CONSIGNE A> Recopiez mot pour mot le passage de l'extrait sur les candidats kamikazes de Daech qui commence par « Plusieurs commandos ont » et se poursuit jusqu'à « déshérités de Tunisie. ».
CONSIGNE B> Reprenez l'extrait sur les candidats kamikazes de Daech là où il s'arrête, et poursuivez-le.

----- EXTRAIT FOURNI

C'est donc depuis la Syrie que Daech aurait exporté ce type d’opération suicide en France, avec, on l’a constaté, des terroristes très préparés et extrêmement bien organisés.
Plusieurs commandos ont été recrutés pour ces attaques. Il y avait au moins sept candidats au suicide dans ces groupes.
  • Des « listes d’attente » de candidats :
L’organisation Daech s’en vante : dans ses rangs, les djihadistes, qu’ils viennent d’Europe ou du monde arabe, se bousculent au portillon pour mourir en martyrs.
Le chercheur Romain Caillet, spécialiste des mouvements djihadistes, explique :
Ce n’est pas de la propagande, c’est une réalité. En Syrie et en Irak, il y a des listes d’attente de gens qui sont prêts à faire des opérations suicides ! Ce sont, aussi bien, des jeunes de quartiers sensibles en France que des gens de bonne famille, aussi bien des personnes fortunées des pays du Golfe que des jeunes issus des quartiers déshérités de Tunisie.
Si les origines et les profils de ces candidats aux attaques suicides sont variés, ces djihadistes sont tous volontaires. Comme l’explique David Thomson, journaliste de RFI, également auteur de Les Français jihadistes (Editions Les Arènes),  ces candidats manifestent leur désir à leur arrivée dans les rangs de Daech :
On pose la question aux combattants : « Voulez-vous être un combattant "classique" ou un combattant pour une opération kamikaze ? ». Ensuite, ces djihadistes suivent une sélection particulière car l’État islamique ne peut pas se permettre de voir au dernier moment un kamikaze flancher. Il y va de sa crédibilité.

----------
----- DONNÉES ENREGISTRÉES

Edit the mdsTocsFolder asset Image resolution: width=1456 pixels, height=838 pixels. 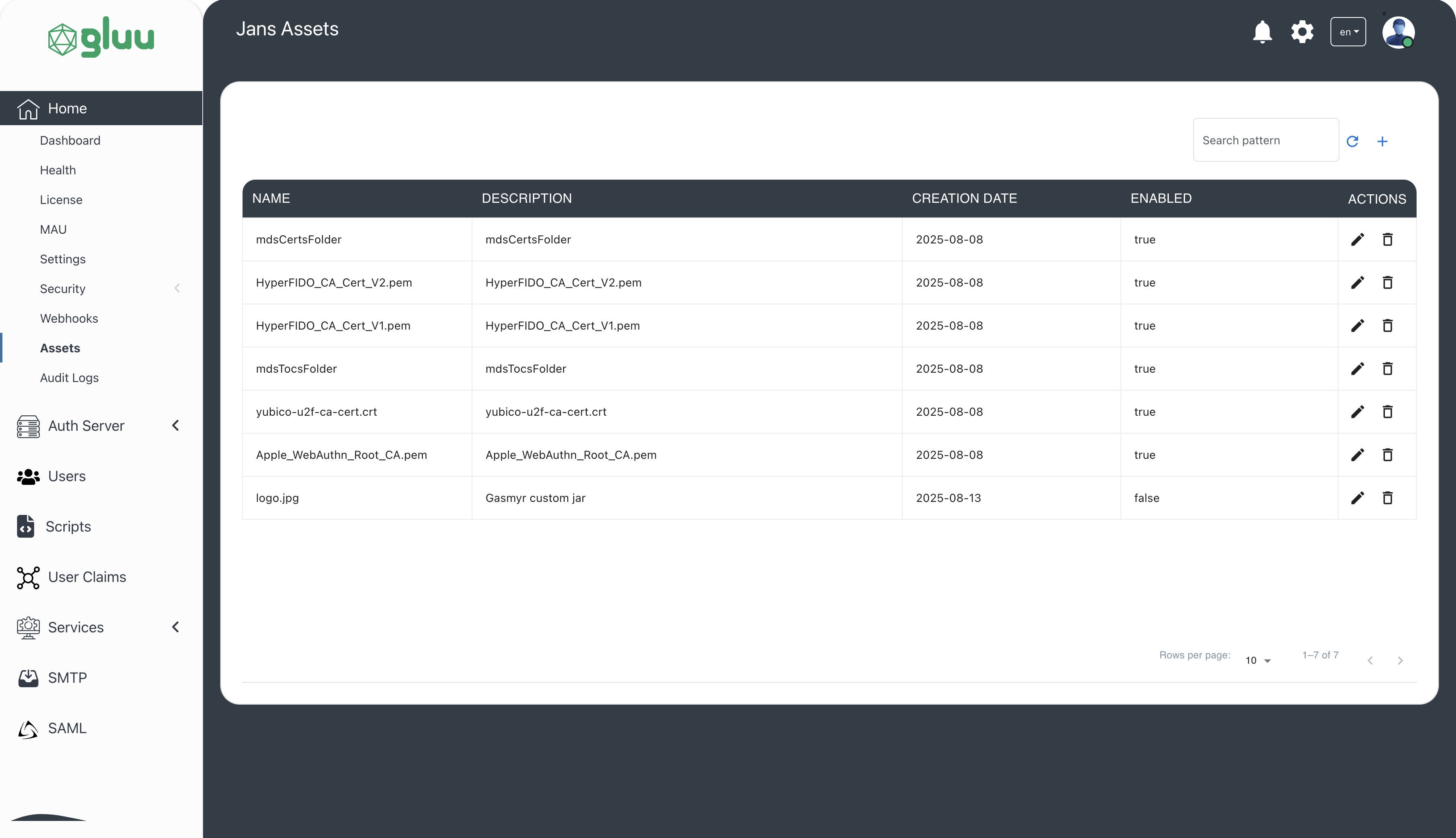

----------

RÉPONSE RÉDIGÉE A>
Plusieurs commandos ont été recrutés pour ces attaques. Il y avait au moins sept candidats au suicide dans ces groupes.
  • Des « listes d’attente » de candidats :
L’organisation Daech s’en vante : dans ses rangs, les djihadistes, qu’ils viennent d’Europe ou du monde arabe, se bousculent au portillon pour mourir en martyrs.
Le chercheur Romain Caillet, spécialiste des mouvements djihadistes, explique :
Ce n’est pas de la propagande, c’est une réalité. En Syrie et en Irak, il y a des listes d’attente de gens qui sont prêts à faire des opérations suicides ! Ce sont, aussi bien, des jeunes de quartiers sensibles en France que des gens de bonne famille, aussi bien des personnes fortunées des pays du Golfe que des jeunes issus des quartiers déshérités de Tunisie.

RÉPONSE RÉDIGÉE B>
  • Les futurs kamikazes seraient « mieux traités » par Daech
Les candidats aux opérations suicide sont placés dans une « katiba », un camp d’entraînement spécifique. Ils recevront, comme les autres combattants, une formation théologique et ils suivront un entraînement militaire. Mais ils seront mieux encadrés psychologiquement, expliquent plusieurs spécialistes.
Ces candidats aux attaques suicides seraient aussi plus respectés et mieux traités par les cadres de l’État islamique. C’est d’ailleurs peut-être aussi l’une des raisons qui motive ces djihadistes.
L’enquête sur les attentats du 13 novembre 2015 devra déterminer comment est né le projet d’attaque suicide à Paris et Saint-Denis. On sait déjà que la plupart des terroristes qui sont morts étaient passés par la Syrie. Il est fort probable qu’ils aient été soigneusement sélectionnés par Daech il y a plusieurs mois déjà.